Postas tais premissas, cumpre anotar que a sentença arbitral é considerada título executivo judicial, nos termos do artigo 515, VII, do CPC/15. Isso significa que se aplica a ela o processo ordinário de execução contra a Fazenda Pública, isto é, o rito dos precatórios ou das RPVs. Diversos decretos regulamentares corroboram tal entendimento. Há, contudo, forte doutrina em sentido contrário, a exemplo de Rafael Oliveira, que sustenta a inaplicabilidade do regime de precatórios ou de RPV ao caso.
Para finalizar o tópico, registre-se que o processo de escolha dos árbitros observará critérios isonômicos, técnicos e transparentes (artigo 154 da NLLC), conforme mencionado anteriormente.

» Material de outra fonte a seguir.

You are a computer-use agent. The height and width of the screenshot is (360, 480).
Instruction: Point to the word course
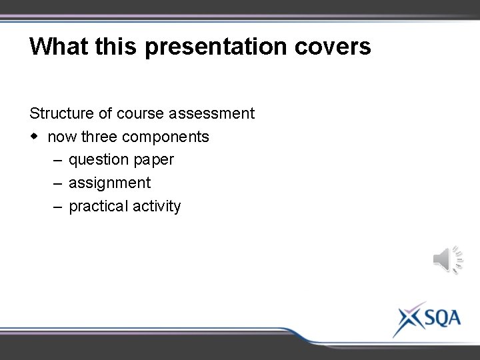point(140,113)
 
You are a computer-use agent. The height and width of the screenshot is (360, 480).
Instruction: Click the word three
point(99,137)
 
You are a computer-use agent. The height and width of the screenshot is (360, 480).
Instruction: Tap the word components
point(166,137)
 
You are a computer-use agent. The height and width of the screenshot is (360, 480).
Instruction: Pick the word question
point(98,160)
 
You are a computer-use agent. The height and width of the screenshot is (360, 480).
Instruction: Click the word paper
point(153,160)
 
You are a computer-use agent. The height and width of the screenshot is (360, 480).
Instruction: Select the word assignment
point(110,183)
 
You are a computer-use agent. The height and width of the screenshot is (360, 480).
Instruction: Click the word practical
point(98,206)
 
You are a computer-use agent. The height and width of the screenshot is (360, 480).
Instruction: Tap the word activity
point(157,206)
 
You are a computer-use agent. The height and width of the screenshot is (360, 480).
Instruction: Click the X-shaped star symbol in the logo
point(405,319)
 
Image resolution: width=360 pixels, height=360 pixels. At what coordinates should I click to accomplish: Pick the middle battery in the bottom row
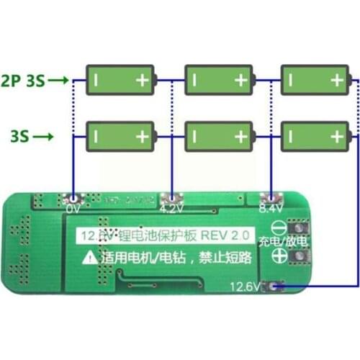pyautogui.click(x=219, y=135)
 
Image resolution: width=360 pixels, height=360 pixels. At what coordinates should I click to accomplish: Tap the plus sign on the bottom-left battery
pyautogui.click(x=143, y=135)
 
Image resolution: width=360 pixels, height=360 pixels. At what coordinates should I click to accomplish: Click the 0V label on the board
pyautogui.click(x=72, y=209)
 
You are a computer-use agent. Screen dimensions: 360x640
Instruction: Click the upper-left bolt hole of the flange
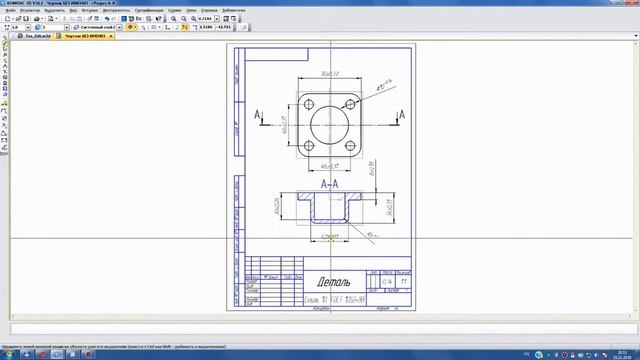pyautogui.click(x=308, y=103)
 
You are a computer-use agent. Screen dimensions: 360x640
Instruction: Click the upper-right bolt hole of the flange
pyautogui.click(x=351, y=103)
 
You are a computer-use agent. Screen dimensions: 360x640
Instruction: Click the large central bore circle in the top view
pyautogui.click(x=329, y=125)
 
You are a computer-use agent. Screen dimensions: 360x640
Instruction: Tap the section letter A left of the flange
pyautogui.click(x=258, y=116)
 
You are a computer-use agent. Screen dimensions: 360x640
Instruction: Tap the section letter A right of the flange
pyautogui.click(x=402, y=116)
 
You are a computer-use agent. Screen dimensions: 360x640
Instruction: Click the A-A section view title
pyautogui.click(x=329, y=184)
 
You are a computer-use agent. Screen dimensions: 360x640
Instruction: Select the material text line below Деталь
pyautogui.click(x=333, y=300)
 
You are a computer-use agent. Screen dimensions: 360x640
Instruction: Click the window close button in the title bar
pyautogui.click(x=633, y=4)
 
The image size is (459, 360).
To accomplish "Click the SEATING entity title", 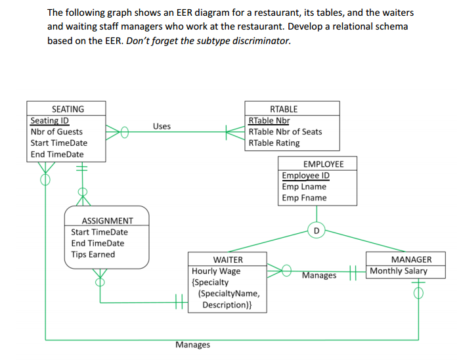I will pos(68,109).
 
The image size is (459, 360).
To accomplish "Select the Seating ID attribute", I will pos(50,121).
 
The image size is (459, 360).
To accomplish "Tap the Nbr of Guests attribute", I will pos(56,132).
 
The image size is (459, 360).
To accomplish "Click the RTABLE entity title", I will pos(284,109).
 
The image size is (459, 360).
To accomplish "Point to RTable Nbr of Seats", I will pos(285,132).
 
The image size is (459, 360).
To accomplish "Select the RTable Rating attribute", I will pos(274,143).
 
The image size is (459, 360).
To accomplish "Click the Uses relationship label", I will pos(162,126).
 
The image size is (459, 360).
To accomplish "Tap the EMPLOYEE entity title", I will pos(318,164).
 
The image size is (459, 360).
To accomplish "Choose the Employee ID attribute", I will pos(305,175).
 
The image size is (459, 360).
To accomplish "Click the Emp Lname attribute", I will pos(303,187).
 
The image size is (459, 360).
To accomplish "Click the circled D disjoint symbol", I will pos(317,231).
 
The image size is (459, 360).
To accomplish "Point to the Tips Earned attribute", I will pos(93,255).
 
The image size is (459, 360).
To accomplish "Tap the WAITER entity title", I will pos(228,259).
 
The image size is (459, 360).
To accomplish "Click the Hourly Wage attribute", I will pos(216,271).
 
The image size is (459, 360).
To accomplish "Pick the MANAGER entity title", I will pos(411,259).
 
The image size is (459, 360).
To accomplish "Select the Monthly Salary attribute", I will pos(399,271).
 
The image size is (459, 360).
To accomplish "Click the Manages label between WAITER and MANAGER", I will pos(319,276).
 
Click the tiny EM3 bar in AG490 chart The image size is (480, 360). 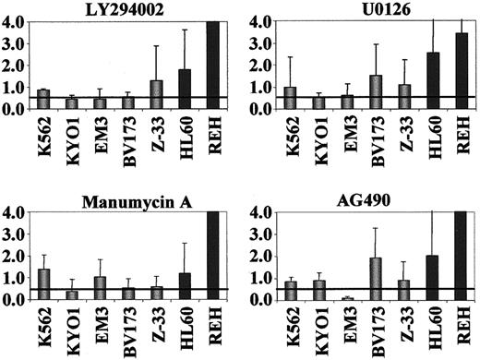point(320,298)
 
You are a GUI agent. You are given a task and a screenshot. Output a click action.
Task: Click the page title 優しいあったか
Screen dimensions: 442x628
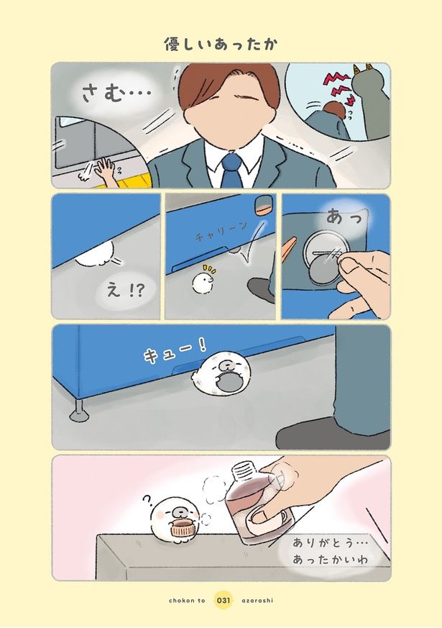pos(221,45)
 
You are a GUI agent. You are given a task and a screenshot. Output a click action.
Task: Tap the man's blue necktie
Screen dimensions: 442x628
pos(231,170)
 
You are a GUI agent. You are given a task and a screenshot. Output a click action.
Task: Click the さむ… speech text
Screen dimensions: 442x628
pos(116,94)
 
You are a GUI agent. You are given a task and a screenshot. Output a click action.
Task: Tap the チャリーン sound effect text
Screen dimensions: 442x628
pos(221,232)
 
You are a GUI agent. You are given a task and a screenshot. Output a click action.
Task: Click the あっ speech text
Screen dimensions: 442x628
pos(344,217)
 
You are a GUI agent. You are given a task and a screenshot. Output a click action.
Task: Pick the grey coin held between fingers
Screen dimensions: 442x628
pos(323,271)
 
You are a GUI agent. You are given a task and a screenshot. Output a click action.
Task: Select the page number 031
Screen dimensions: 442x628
pos(224,601)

Nesse sentido, confira-se o Enunciado 39 da I Jornada de Direito Administrativo, realizada pelo Conselho da Justiça Federal:
Enunciado 39: A indicação e a aceitação de árbitros pela Administração Pública não dependem de seleção pública formal, como concurso ou licitação, mas devem ser objeto de fundamentação prévia e por escrito, considerando os elementos relevantes.

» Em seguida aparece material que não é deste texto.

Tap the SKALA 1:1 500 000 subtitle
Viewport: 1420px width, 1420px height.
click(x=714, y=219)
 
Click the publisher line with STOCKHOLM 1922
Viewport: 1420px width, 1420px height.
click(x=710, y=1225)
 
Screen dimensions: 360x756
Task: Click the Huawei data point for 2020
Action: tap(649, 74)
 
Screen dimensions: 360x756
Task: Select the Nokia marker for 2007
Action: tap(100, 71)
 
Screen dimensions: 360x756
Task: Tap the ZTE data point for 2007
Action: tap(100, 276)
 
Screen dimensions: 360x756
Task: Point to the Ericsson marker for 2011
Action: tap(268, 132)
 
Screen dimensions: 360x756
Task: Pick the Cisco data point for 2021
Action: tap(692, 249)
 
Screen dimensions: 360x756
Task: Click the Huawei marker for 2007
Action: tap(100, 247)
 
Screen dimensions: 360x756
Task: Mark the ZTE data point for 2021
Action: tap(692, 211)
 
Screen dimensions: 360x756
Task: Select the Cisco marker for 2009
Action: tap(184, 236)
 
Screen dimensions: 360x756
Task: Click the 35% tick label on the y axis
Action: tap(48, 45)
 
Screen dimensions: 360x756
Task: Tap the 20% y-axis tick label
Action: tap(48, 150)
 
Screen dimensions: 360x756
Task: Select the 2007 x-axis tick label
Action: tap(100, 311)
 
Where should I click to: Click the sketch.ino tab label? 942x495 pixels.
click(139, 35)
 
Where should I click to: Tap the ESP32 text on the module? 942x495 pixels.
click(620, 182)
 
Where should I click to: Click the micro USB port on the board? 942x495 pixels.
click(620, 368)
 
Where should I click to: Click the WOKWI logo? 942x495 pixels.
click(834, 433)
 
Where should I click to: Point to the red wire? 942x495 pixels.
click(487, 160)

Desse modo, é possível a utilização do credenciamento de árbitros, como observado anteriormente. Tal hipótese assemelha-se à inexigibilidade de licitação, em razão da inviabilidade de competição.
Referências
BRASIL, Lei nº 14.133/2021. Disponível em https://www.planalto.gov.br/ccivil_03/_ato2019-2022/2021/lei/L14133.htm . Acesso em 21.09.2021.
OLIVEIRA, Rafael Carvalho Rezende. Nova Lei de Licitações e Contratos Administrativos. Rio de Janeiro: Forense, 2021.
OLIVEIRA, Rafael Carvalho Rezende. Curso de Direito Administrativo, 9ª ed. Rio de Janeiro. Forense, 2021.